Carolyn Joy Cooper was born in 1950 in Kingston, Jamaica, to parents who were members of the Seventh-day Adventist Church. In 1968 she was awarded the Jamaica Scholarship. She attended the University of the West Indies, Mona, graduating with a Bachelor of Arts degree in English in 1971. She was awarded a Canadian International Development Agency fellowship to the University of Toronto, Ontario, Canada, in 1971 to study for her master's degree in English, which was followed by the completion of her Ph.D. at the same institution in 1977. She was instrumental in establishing in 1994 the Reggae Studies Unit at the University of the West Indies, Mona, which has hosted numerous public lectures and symposiums featuring reggae/dancehall artists and other practitioners in the music industry in Jamaica and internationally such as Lady Saw, Vybz Kartel, Bounty Killer, Tony Rebel, Ninjaman, Louise Frazer-Bennett, Christine Hewett, Tanya Stephens, Gentleman and Queen Ifrica. Professor Cooper founded the annual Bob Marley Lecture in 1997. The Reggae Studies Unit has also convened academic conferences, including in 2008 the Global Reggae Conference, the plenary papers for which are collected in Global Reggae, edited by Cooper and published by the University of the West Indies Press. With Dr Eleanor Wint, Cooper co-edited Bob Marley: The Man and His Music, a selection of papers presented at the 1995 symposium that marked the reggae icon's 50th birthday. Cooper is also the author of the books Noises in the Blood: Orality, Gender and the "Vulgar" Body of Jamaican Popular Culture and Sound Clash: Jamaican Dancehall Culture at Large. A well-known media personality in Jamaica, Cooper is a weekly columnist for the Sunday Gleaner. In the 1990s, she co-hosted a television show, Man and Woman Story, with Dr Leahcim Semaj for the Jamaica Broadcasting Corporation. She also co-hosted a public affairs program, Question Time on CVM television, and, more recently, Big People Sup'm on PBC Jamaica.
Honours and recognition
The Jamaica Gleaner listed Carolyn Cooper as sixth in their list of "The 10 Best-Dressed Men & Women Of 2011". On 6 August 2013, Jamaica's 51st Independence Day, Professor Carolyn Cooper was awarded the national honour of the Order of Distinction in the rank of Commander "for outstanding contribution to Education".
Selected articles
"Enslaved In Stereotypes: Race and Representation in Post-independence Jamaica", , 16, 2004, pp. 154–169.

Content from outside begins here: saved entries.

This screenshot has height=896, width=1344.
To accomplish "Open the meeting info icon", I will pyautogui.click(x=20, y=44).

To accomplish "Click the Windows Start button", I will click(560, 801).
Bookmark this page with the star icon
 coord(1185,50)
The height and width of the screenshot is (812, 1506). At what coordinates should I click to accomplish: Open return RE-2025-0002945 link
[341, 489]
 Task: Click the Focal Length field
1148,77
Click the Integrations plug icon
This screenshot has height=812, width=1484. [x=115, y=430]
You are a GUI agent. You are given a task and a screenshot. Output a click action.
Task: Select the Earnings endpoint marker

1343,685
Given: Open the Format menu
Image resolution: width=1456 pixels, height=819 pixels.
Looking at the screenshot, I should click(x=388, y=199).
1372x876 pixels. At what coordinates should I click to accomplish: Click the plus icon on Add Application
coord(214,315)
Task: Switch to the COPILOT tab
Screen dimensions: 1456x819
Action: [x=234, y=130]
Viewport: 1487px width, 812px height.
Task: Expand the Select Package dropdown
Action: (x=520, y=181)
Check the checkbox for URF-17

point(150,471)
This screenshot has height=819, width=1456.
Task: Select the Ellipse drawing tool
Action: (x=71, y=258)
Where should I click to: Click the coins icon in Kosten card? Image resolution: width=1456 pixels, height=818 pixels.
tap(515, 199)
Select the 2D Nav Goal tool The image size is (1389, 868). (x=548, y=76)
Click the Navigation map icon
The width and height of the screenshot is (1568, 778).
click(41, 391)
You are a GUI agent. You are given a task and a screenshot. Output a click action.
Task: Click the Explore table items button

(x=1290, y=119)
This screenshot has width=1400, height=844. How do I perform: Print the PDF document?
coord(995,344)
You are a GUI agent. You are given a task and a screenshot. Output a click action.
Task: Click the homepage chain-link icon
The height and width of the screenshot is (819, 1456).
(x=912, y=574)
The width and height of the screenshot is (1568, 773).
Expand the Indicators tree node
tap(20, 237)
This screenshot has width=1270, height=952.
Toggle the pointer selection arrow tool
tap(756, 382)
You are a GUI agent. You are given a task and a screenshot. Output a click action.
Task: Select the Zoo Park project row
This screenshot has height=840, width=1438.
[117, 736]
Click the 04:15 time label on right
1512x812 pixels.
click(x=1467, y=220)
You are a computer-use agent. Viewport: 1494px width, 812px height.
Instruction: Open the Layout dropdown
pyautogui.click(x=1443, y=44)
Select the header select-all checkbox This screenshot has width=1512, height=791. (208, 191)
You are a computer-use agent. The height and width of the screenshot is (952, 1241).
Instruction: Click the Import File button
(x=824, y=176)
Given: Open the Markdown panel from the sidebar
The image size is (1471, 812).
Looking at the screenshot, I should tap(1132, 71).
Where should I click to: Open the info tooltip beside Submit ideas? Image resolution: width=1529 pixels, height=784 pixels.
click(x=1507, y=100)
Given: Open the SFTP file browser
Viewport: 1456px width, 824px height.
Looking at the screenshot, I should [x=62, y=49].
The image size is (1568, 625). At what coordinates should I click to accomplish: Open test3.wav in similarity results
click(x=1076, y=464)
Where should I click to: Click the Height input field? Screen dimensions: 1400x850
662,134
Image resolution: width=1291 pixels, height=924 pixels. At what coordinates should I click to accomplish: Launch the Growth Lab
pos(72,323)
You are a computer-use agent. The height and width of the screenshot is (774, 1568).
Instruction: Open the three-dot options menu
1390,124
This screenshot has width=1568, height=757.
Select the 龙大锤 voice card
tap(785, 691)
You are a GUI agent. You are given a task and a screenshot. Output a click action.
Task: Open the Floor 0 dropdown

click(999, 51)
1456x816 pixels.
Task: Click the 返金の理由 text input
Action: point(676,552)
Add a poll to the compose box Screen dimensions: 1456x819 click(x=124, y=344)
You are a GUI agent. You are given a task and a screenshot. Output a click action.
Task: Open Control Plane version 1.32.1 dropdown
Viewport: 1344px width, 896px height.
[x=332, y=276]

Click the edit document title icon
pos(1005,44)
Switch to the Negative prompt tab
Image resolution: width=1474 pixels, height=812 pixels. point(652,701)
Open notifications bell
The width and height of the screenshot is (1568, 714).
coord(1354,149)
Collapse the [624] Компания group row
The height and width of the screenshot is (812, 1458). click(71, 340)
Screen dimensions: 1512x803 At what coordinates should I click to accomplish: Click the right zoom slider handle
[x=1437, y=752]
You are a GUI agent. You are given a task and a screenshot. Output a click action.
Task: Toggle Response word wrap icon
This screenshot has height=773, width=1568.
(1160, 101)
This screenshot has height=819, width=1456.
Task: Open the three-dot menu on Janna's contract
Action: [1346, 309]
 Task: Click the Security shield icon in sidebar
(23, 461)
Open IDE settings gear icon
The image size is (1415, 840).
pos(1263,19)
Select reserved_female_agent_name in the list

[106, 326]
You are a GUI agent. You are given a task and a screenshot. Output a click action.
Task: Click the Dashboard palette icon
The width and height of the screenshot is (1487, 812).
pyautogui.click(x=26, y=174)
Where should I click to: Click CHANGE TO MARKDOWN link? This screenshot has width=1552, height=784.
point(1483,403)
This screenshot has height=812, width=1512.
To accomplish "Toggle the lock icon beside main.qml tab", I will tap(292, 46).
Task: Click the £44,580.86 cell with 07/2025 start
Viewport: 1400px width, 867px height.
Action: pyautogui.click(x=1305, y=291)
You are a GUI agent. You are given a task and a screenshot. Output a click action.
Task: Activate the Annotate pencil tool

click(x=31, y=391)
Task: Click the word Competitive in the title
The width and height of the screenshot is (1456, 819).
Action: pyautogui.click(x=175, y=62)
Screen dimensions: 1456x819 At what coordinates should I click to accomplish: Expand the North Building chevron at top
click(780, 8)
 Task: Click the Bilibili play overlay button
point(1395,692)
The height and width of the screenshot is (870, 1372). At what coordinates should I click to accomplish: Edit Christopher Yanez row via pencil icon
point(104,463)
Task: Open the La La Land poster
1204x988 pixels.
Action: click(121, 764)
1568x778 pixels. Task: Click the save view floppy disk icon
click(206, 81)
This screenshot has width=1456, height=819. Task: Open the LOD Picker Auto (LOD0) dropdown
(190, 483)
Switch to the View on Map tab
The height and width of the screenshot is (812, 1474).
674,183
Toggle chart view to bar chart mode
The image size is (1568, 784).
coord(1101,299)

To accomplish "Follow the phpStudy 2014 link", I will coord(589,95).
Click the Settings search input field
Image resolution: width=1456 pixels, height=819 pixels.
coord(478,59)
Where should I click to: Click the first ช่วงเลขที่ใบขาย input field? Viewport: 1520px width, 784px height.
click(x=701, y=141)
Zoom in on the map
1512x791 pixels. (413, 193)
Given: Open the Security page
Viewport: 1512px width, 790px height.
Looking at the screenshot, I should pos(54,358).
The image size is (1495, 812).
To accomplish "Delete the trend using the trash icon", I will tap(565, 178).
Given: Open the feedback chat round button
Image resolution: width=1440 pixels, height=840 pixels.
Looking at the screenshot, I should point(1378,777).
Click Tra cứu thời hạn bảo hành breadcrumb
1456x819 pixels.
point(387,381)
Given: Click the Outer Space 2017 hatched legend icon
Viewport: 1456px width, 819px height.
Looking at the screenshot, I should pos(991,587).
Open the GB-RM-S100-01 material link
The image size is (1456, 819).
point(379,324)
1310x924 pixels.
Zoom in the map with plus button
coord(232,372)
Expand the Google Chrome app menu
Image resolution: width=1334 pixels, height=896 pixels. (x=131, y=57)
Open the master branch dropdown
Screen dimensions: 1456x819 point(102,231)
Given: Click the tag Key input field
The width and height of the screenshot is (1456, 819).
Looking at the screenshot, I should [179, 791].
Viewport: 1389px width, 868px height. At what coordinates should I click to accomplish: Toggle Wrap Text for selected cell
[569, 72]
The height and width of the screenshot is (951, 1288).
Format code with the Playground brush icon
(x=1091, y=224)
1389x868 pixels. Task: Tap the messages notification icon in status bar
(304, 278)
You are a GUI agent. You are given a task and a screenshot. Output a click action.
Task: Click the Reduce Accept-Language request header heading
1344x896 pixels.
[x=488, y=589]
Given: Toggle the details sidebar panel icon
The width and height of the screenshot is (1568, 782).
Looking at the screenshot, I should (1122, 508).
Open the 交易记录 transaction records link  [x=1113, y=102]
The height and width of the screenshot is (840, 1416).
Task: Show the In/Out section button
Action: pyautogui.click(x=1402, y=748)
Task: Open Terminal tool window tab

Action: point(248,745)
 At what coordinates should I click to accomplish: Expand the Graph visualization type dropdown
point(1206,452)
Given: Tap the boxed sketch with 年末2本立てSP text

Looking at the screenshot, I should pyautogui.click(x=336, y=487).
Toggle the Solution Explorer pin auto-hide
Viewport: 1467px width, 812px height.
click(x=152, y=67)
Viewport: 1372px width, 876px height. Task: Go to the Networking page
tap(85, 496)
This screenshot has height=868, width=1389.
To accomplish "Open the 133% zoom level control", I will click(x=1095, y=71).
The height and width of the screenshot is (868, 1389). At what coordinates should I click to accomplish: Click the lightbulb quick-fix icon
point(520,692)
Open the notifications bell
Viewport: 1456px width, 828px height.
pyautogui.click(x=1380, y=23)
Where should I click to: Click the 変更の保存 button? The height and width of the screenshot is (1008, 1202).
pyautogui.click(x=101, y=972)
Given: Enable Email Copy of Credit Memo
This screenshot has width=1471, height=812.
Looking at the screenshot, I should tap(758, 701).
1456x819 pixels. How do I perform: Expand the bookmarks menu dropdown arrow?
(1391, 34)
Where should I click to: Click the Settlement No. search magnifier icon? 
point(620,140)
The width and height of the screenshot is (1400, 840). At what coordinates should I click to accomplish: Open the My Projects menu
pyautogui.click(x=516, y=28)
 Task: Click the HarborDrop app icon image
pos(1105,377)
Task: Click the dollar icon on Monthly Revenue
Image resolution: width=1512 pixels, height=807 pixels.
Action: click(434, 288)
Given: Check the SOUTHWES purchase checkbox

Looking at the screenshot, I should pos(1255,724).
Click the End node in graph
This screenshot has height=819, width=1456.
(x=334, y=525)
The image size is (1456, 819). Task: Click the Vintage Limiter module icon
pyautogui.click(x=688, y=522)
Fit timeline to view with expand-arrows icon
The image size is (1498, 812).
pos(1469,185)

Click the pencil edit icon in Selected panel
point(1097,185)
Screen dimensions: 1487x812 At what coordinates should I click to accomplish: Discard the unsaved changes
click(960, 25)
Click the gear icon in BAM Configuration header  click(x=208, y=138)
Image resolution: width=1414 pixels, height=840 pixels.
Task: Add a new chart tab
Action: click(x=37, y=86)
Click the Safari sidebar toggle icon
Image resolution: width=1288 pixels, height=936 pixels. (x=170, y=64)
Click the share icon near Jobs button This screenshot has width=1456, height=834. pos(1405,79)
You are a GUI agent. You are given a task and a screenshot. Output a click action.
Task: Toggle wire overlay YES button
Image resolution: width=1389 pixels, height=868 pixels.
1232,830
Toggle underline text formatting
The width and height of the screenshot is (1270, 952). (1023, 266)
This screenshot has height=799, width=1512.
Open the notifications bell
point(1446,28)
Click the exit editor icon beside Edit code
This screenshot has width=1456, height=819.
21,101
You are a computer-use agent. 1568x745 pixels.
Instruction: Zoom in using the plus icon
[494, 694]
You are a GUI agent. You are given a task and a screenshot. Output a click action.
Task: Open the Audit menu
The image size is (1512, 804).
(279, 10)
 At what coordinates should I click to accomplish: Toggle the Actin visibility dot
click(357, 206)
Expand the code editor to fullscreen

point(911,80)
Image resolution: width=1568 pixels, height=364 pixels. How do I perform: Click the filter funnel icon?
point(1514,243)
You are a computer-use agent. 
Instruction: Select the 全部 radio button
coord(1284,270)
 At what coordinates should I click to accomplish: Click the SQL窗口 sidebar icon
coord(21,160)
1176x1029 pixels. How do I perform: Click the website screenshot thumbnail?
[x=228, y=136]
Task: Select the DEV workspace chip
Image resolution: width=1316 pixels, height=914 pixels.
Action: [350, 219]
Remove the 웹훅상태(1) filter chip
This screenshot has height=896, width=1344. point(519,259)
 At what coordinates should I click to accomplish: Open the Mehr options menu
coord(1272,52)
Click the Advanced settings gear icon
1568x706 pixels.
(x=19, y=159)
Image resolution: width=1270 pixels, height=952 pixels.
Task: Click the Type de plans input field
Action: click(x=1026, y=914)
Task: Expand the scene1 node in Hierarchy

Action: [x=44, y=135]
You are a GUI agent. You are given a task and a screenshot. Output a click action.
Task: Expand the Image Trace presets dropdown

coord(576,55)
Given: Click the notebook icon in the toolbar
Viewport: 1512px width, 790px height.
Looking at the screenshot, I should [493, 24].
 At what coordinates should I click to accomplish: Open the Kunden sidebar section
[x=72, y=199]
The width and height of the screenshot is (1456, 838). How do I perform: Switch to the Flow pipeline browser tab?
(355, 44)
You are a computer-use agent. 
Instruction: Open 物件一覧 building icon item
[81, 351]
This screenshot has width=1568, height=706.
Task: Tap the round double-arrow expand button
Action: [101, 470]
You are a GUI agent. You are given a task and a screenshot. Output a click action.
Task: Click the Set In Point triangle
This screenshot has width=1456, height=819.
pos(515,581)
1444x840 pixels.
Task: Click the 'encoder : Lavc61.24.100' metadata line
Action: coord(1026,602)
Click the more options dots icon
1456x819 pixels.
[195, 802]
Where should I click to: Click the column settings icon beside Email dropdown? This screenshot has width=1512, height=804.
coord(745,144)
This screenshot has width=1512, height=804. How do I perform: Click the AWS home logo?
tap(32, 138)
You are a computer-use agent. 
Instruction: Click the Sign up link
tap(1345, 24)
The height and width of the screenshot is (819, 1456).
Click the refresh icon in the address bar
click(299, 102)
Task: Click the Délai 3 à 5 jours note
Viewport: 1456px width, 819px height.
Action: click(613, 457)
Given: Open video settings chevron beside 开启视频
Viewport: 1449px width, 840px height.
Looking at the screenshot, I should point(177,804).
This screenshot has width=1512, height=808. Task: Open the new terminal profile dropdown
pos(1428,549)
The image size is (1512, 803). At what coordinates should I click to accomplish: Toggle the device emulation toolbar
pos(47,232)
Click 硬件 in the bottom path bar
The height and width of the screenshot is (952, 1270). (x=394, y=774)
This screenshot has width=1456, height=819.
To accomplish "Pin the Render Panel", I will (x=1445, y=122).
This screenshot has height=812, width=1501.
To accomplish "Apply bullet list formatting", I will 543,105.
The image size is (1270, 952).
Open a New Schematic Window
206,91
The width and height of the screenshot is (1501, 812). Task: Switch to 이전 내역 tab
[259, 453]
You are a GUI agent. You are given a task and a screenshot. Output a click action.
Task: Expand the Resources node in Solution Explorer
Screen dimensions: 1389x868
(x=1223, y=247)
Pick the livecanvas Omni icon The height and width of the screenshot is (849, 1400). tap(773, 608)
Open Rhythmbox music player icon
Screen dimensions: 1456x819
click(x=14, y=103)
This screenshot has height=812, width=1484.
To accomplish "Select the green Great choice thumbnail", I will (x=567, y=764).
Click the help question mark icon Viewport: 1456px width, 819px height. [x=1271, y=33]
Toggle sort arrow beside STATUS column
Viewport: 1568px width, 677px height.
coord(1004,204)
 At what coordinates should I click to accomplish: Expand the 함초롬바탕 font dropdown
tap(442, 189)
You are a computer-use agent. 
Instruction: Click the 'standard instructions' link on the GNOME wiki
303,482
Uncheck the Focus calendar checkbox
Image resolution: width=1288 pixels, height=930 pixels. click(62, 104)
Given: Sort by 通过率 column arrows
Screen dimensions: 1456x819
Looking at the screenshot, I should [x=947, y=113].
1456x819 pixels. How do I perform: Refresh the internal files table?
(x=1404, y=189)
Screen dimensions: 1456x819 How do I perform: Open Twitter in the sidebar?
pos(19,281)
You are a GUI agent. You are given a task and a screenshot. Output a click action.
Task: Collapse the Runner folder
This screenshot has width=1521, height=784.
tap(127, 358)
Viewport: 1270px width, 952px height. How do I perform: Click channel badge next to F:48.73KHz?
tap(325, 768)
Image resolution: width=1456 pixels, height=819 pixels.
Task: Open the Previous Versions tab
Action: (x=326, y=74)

"Punany Powah", Black Media Journal, 2, 2000, pp. 50–52.
"'West Indies plight': Louise Bennett and The Cultural Politics of Federation", Social and Economic Studies, 48, 1999, pp. 211–228.
"Ragamuffin sounds: Crossing over from reggae to rap and back", Caribbean Quarterly, Vol. 44, nos 1 & 2, 1998, pp. 153–168.
"Race and the Cultural Politics of Self-representation: A View from the University of the West Indies", Research in African Literatures, 27, 1996, pp. 97–105.
"Lyrical Gun: Metaphor and Role Play in Jamaican Dancehall Culture", The Massachusetts Review, Vol. 35, Issues 3 & 4, 1994, pp. 429–447.
"Loosely talking theory: Oral/Sexual Discourse in Jamaican Popular Culture", The CRNLE Reviews Journal, 1, 1994, pp. 62–73.